# 2018 Haunt 'The BoneYard'



## crewl1 (Sep 20, 2016)

Here is my setup for 2018 , using a skeleton theme.

Only prop not active is the porch skeleton as it uses the JawDuino from ButtonBanger.com (thanks!) and I need to be behind the scenes to mike it and talk to the kids.

It also uses an RC control to swivel the head to follow the kids.
Other prop movements are a combination of wiper, ceiling fan and mirror ball motors.

Thanks for looking.


----------



## crewl1 (Sep 20, 2016)

Quick video of Halloween night.


----------



## RoxyBlue (Oct 6, 2008)

I really like the skeleton couple on a turntable (?). I've not seen anything like that before.

I see you have the Bone Chillers projection - perfect for your theme.


----------



## crewl1 (Sep 20, 2016)

RoxyBlue said:


> I really like the skeleton couple on a turntable (?). I've not seen anything like that before.
> 
> I see you have the Bone Chillers projection - perfect for your theme.


Thanks! The couple are on a PVC pipe frame mounted on a bicycle wheel, driven by a mirrorball motor.

Speed was a little slower than I wanted so if I ever do it again I'll look for something with a little more RPM.

I was happy to find the Bone Chillers video, it was exactly what I needed.


----------



## OnZProwl (Apr 30, 2017)

That is a great display! I really like the fact the whole yard has movement all over. I am hoping to achieve something more like that next year.


----------



## Hairazor (Mar 13, 2012)

Your skellies really got it going on


----------

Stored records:

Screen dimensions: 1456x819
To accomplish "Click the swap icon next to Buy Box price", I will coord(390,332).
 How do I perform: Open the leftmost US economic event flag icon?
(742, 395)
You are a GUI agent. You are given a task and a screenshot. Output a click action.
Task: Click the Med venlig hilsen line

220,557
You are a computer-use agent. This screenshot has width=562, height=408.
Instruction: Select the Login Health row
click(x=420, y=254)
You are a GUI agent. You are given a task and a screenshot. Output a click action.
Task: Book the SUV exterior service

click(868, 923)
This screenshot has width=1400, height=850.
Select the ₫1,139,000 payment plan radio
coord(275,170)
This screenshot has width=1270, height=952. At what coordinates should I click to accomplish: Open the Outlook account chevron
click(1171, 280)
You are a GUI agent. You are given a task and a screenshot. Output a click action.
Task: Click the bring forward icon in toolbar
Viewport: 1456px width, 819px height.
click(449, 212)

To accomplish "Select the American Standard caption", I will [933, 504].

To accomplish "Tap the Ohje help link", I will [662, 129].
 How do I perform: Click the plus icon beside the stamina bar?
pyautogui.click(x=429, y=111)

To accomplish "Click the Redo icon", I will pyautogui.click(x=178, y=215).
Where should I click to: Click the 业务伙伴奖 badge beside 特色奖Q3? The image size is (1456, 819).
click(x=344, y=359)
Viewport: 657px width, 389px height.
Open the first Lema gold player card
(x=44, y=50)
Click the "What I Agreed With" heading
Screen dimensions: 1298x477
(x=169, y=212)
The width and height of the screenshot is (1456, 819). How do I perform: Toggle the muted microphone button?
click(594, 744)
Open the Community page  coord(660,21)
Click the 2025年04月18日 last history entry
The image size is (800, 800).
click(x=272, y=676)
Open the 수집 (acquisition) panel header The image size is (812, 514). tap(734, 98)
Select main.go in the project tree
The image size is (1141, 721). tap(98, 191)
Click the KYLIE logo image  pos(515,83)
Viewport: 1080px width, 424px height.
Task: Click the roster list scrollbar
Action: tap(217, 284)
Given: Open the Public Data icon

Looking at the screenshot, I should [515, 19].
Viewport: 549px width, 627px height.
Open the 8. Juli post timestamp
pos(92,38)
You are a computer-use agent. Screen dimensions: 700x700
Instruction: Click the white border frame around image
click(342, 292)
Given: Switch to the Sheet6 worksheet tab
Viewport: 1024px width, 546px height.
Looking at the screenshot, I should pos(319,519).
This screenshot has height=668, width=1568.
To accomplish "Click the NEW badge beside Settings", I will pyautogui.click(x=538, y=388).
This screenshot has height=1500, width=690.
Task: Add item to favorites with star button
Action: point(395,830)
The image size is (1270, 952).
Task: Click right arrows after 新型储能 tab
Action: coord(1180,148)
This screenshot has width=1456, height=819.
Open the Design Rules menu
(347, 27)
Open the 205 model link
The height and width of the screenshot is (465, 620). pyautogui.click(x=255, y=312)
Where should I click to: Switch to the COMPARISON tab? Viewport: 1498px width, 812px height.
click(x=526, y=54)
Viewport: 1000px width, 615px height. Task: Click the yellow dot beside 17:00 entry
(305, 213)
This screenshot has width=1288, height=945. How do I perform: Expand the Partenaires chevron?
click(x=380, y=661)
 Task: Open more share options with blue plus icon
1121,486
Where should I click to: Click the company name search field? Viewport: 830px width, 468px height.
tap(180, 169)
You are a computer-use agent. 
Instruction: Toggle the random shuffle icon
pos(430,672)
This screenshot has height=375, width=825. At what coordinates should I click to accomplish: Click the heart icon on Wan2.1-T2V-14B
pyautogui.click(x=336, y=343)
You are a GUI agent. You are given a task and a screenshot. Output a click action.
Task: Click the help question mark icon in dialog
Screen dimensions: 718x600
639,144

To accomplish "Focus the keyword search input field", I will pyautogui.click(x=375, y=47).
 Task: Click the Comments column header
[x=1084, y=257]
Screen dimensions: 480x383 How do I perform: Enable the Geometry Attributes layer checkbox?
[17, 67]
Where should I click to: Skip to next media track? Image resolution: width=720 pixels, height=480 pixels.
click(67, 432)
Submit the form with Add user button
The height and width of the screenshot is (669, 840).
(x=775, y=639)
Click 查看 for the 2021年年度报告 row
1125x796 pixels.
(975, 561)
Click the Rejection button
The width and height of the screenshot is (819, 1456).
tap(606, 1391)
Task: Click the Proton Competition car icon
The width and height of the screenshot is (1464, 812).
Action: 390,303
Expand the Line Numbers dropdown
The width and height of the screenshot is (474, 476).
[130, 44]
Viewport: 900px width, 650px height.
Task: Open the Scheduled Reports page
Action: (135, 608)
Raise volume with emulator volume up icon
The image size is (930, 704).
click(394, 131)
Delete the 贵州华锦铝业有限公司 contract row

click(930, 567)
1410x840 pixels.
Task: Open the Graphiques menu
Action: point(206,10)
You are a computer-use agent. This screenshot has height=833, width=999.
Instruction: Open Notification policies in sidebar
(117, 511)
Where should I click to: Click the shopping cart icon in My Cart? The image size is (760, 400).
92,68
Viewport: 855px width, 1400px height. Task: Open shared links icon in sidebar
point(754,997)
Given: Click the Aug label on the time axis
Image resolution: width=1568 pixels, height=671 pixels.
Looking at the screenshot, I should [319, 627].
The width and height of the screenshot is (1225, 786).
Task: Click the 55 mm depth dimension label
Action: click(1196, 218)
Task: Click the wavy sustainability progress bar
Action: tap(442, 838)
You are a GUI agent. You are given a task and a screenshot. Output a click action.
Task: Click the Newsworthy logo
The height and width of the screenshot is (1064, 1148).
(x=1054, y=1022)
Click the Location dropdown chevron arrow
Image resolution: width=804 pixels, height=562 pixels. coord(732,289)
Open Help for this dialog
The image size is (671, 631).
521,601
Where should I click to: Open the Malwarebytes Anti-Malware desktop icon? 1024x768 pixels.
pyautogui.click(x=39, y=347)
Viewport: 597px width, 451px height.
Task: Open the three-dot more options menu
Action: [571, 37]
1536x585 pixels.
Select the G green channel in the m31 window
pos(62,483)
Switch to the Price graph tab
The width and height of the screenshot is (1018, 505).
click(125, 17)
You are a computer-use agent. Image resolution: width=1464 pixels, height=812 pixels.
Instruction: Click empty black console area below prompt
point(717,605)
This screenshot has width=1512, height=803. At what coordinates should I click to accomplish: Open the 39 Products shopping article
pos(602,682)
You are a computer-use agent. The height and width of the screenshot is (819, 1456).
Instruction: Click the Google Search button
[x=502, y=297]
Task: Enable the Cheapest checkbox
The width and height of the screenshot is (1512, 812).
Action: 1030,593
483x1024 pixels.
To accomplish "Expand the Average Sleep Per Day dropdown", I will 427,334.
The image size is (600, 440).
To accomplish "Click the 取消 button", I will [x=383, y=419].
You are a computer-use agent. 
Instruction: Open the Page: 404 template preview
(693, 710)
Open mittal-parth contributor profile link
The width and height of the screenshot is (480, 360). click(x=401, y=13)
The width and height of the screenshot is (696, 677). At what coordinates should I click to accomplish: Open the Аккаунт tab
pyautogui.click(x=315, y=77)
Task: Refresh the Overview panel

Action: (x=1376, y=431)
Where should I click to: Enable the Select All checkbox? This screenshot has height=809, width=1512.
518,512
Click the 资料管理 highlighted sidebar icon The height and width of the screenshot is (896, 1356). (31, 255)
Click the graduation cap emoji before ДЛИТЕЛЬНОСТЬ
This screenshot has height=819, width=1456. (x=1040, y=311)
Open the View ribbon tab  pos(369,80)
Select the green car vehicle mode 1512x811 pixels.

**THE TASK:**
Answer these questions from the BoneYard haunt thread, one answer a line, numbered to match:
1. What device from ButtonBanger.com does the porch skeleton use?
2. What projection does RoxyBlue point out in the display?
3. What is the PVC pipe frame holding the skeleton couple mounted on?
The records play no part in what comes next.

**ANSWER:**
1. The JawDuino
2. The Bone Chillers projection
3. A bicycle wheel